■ **Location data for words and elements**:

####################

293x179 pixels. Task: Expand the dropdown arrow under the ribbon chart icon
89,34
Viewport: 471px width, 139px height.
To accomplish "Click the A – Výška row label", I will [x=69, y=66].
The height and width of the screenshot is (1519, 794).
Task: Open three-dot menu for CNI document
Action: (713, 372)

####################

■ **Job**:
Please transcribe all of the records above word for word.

■ **Task output**:
293x179 pixels. Task: Expand the dropdown arrow under the ribbon chart icon
89,34
Viewport: 471px width, 139px height.
To accomplish "Click the A – Výška row label", I will [x=69, y=66].
The height and width of the screenshot is (1519, 794).
Task: Open three-dot menu for CNI document
Action: (713, 372)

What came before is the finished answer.